### Task inputs
-----
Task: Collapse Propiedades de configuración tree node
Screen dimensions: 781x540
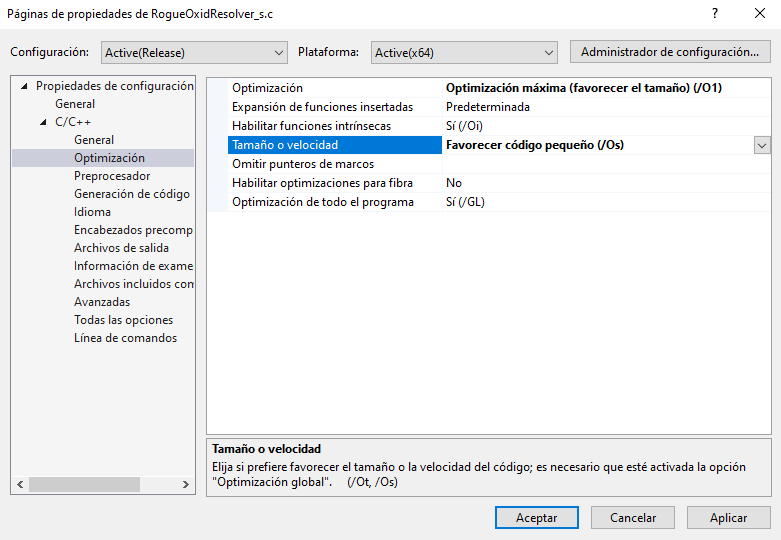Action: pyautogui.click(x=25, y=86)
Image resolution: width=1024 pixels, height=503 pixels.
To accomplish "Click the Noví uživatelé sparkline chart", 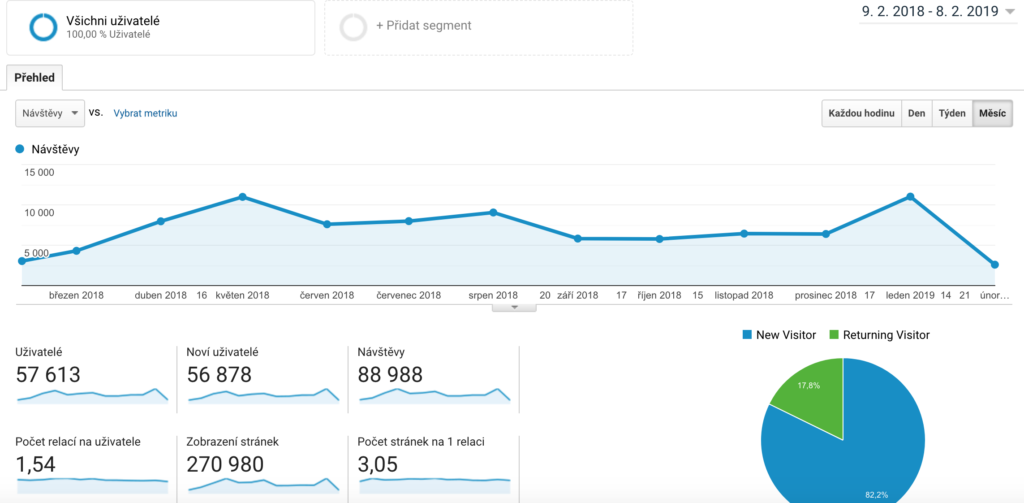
-----
### Task statement
Return the records verbatim, minus pictures.

### Response for this exercise
Task: Collapse Propiedades de configuración tree node
Screen dimensions: 781x540
Action: pyautogui.click(x=25, y=86)
Image resolution: width=1024 pixels, height=503 pixels.
To accomplish "Click the Noví uživatelé sparkline chart", 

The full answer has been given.